An ancient oak tree, known as the Caton Oak, stood near the Ship Inn, on which the monks of Cockersand Abbey are supposed to have hung fish for sale. The tree fell on 20 June 2016. Nine years earlier, an acorn from the tree was planted within the hollow by the High Sheriff of Lancashire.

==Religion==
The original chapel built in about 1245 was rebuilt in the 1500s with a square tower.
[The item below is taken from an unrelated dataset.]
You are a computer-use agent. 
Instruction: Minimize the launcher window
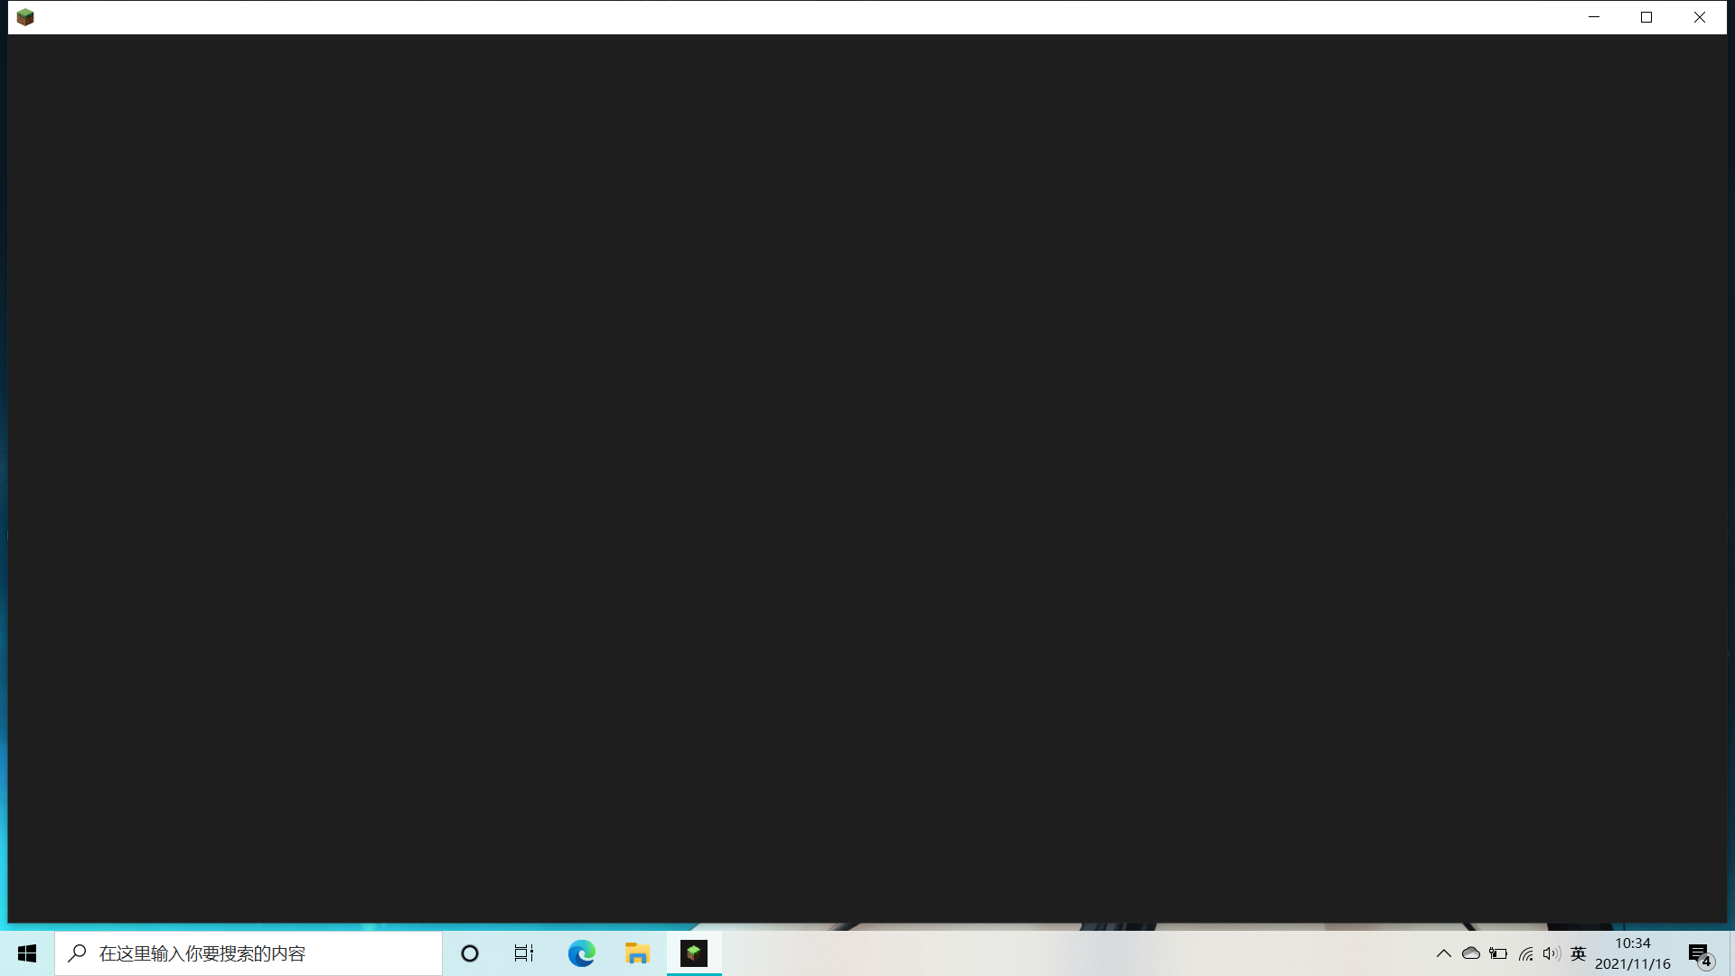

The present Church of St Paul is the parish church and, with the exception of the tower, was rebuilt between 1865 and 1867 by Edward Graham Paley retaining some Norman features.
There are other places of worship including Our Lady Immaculate Roman Catholic Church, Caton Methodist Church, Caton Baptist Church in and Brookhouse Methodist Church. There is a memorial to the younger Thomas Hodgson inside St Paul's Church, displaying the family's coat of arms.

==Cultural references==

The beauty of the area was captured by the artist J. M. W. Turner and described by the poet William Wordsworth.
The poet Thomas Gray wrote, "every feature which constitutes a perfect landscape of the extensive sort is here not only boldly marked, but in its best position". When John Ruskin first saw the Lune Valley, he declared, "I do not know in all my country, still less France or Italy, a place more naturally divine or a more priceless possession of the true Holy Land..." although this was attributed to a view from the yard of St Mary's Church in nearby Kirkby Lonsdale, since known as "Ruskin View" rather than the Lune Valley in the parish of Caton-with-Littledale.

==Twinning==
On 12 April 2008, a formal twinning agreement was signed with the village of Socx in France.